The well compressed column’s blocks each contain a large number of values per block, typically many more values than the actual count of values your query is interested in.
The other columns necessary for the query pattern are large or don’t compress well. These columns are > 10x the size of the well
compressed column.
If you want to find the optimal encoding for your table you can use the Redshift column encoding utility.
Amazon Redshift is a column-oriented database, which means that rather than organising data on disk by rows, data is stored by column, and rows are extracted from column storage at runtime. This architecture is particularly well suited to analytics queries on tables with a large number of columns, where most queries only access a subset of all possible dimensions and measures. Amazon Redshift is able to only access those blocks on disk that are for columns included in the SELECT or WHERE clause, and doesn’t have to read all table data to evaluate a query. Data stored by column should also be encoded , which means that it is heavily compressed to offer high read performance. This further means that Amazon Redshift doesn’t require the creation and maintenance of indexes: every column is almost like its own index, with just the right structure for the data being stored.

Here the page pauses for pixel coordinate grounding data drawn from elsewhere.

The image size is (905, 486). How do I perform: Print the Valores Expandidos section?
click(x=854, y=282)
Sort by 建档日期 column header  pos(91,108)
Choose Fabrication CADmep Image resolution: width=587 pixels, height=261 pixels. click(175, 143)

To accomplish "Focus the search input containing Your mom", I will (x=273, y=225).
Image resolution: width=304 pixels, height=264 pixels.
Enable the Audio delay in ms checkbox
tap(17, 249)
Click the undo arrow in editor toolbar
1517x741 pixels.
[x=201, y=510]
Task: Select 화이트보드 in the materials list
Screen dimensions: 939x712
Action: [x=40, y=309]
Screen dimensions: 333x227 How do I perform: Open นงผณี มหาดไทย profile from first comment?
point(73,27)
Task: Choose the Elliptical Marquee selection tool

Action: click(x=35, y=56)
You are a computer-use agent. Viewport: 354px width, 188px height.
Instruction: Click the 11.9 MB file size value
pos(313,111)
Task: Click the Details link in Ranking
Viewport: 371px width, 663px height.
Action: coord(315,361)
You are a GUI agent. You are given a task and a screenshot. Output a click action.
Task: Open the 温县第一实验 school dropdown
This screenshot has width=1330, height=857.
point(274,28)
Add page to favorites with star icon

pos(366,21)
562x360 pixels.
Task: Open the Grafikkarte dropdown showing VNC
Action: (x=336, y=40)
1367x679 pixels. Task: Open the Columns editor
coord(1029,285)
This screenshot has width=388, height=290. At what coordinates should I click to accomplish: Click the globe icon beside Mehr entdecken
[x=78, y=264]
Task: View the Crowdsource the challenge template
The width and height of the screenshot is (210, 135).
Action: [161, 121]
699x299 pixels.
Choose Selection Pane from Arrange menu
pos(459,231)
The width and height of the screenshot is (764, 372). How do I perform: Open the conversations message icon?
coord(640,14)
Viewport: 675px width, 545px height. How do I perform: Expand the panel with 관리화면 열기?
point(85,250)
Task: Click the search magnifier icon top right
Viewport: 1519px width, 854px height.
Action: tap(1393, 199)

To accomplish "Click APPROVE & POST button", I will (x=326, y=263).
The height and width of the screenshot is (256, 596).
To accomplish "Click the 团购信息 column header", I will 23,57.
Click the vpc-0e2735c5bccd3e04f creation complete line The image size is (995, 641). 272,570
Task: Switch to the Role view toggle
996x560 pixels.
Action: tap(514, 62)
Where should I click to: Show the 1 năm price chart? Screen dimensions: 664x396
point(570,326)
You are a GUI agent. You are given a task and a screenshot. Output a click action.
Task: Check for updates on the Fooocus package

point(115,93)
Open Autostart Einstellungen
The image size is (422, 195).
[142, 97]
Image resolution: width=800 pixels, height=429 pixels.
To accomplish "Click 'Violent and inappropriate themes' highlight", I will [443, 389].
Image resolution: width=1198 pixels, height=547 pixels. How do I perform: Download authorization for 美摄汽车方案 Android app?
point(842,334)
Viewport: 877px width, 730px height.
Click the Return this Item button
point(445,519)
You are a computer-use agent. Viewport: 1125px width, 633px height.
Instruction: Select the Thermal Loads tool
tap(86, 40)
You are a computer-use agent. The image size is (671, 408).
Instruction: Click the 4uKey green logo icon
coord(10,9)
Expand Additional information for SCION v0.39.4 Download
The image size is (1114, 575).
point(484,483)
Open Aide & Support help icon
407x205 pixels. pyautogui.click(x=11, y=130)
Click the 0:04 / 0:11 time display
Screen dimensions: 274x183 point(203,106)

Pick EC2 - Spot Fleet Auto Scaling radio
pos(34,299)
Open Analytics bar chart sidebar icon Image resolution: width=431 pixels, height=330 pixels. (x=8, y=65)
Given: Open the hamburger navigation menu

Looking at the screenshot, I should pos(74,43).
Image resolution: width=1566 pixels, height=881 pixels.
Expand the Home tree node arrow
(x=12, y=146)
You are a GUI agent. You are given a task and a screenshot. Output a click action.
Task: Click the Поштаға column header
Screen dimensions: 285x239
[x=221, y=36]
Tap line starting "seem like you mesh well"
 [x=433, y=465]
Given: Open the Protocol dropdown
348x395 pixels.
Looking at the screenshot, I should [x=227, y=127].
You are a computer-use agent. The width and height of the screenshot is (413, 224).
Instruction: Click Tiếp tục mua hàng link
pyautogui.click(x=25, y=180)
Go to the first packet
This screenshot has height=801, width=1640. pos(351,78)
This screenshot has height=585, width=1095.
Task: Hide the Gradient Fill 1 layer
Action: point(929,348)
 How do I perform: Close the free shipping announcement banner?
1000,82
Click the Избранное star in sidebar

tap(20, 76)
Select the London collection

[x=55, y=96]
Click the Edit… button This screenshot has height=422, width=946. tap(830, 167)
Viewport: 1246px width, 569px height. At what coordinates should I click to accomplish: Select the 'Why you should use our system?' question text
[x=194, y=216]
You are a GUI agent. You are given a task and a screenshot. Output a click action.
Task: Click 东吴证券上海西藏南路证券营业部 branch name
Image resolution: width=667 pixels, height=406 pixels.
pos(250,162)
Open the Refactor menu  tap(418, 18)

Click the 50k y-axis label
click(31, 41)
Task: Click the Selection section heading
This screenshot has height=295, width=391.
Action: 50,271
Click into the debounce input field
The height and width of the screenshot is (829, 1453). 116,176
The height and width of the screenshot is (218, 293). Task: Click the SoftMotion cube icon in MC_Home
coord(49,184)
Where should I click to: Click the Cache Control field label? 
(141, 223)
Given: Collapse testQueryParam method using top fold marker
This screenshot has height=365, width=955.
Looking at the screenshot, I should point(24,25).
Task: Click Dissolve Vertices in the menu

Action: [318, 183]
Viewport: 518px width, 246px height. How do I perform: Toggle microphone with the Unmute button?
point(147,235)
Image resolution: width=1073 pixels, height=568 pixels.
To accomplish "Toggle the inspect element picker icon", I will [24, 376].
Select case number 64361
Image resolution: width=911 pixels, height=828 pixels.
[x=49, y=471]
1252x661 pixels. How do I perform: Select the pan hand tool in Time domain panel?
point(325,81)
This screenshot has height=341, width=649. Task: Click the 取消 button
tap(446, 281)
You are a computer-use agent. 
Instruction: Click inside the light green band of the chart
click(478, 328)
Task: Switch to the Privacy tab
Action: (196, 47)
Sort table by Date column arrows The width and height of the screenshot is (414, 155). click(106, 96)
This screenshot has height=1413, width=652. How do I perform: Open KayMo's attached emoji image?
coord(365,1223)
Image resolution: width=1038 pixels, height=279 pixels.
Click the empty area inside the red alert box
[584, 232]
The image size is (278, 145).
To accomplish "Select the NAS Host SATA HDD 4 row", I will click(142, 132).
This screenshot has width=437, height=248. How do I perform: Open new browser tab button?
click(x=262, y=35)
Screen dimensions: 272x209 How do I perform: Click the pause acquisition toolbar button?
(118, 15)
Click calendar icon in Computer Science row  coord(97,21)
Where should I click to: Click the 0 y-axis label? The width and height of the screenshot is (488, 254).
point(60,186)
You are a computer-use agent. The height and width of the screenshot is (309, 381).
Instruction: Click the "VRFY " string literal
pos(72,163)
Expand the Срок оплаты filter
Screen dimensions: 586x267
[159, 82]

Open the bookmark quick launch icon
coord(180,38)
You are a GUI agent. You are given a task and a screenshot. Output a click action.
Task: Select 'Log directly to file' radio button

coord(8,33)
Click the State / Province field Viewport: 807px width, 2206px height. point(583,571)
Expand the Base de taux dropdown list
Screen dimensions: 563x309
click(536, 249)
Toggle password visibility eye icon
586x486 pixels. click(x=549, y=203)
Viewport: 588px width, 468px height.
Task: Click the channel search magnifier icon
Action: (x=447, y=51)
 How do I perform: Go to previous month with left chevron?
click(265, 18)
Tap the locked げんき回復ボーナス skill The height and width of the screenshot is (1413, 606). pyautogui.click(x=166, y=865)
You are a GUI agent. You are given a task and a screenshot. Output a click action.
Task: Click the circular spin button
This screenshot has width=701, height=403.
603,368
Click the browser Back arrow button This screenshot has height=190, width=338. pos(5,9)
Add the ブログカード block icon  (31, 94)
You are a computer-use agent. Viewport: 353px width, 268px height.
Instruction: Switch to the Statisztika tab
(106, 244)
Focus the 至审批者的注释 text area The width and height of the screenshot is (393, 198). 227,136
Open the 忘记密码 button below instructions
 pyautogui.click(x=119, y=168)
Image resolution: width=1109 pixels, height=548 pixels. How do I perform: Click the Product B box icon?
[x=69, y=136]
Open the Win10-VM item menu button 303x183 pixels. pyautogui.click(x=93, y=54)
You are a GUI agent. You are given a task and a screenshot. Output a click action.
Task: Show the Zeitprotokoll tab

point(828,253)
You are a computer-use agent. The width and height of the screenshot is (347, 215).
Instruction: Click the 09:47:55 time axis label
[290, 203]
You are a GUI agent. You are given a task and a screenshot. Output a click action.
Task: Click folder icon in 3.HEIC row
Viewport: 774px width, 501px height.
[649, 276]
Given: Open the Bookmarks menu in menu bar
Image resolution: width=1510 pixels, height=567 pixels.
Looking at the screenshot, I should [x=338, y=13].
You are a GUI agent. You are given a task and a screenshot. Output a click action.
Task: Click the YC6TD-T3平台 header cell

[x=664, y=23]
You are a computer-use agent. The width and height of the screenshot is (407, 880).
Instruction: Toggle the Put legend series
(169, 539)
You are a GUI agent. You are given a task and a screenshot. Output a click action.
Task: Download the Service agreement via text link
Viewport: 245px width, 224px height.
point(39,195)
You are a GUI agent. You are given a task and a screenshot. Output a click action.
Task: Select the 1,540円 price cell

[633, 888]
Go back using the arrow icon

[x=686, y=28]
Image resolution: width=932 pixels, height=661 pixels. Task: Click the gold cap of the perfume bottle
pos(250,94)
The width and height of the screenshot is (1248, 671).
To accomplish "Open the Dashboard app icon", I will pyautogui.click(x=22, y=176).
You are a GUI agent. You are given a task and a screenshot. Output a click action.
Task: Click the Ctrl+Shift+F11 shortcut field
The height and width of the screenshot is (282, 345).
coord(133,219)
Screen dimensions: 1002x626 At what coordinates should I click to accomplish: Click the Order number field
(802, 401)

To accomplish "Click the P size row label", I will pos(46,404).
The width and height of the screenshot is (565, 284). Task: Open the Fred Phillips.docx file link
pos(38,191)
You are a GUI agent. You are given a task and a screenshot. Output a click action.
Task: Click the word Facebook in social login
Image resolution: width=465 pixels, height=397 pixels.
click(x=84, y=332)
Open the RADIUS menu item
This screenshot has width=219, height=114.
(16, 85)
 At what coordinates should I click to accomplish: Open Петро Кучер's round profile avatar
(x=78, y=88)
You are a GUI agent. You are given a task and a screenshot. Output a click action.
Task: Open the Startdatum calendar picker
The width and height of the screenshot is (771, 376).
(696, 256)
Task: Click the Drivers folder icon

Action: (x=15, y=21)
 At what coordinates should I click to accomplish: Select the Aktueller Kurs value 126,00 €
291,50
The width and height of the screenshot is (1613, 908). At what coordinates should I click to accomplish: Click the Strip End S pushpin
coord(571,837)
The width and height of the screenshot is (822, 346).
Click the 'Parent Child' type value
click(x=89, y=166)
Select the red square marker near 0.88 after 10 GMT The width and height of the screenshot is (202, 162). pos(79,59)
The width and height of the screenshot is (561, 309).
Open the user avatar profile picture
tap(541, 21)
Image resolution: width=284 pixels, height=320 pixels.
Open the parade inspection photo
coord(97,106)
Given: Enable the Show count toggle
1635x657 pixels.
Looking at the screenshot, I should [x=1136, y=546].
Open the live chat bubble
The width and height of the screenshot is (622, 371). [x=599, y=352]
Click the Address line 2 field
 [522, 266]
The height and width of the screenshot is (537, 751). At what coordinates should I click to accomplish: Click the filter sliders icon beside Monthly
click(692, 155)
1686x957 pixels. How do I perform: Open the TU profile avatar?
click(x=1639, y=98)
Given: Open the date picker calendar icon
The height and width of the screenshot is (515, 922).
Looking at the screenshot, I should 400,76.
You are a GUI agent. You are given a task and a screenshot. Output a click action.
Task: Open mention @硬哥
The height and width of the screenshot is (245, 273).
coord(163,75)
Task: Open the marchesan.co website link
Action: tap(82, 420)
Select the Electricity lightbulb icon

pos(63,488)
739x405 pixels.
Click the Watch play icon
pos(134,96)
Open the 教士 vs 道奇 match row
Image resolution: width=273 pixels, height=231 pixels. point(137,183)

Running an Amazon Redshift cluster without column encoding is not considered a best practice, and customers find large performance gains when they ensure that column encoding is optimally applied.
So your question it will not corrupt the query performance but not a best practice.
There are a couple of details on this by AWS respondants:
AWS Redshift : DISTKEY / SORTKEY columns should be compressed?
Generally:
DISTKEY can be compressed but the first SORTKEY column should be uncompressed (ENCODE raw).
If you have multiple sort keys (compound) the other sort key columns can be compressed.
Also, generally recommend using a commonly filtered date/timestamp column,
(if one exists) as the first sort key column in a compound sort key.
Finally, if you are joining between very large tables try using the same dist
and sort keys on both tables so Redshift can use a faster merge join.
Based on this, i think as long as both sides of the join have the same compression, i think redshift will join on the compressed value safely.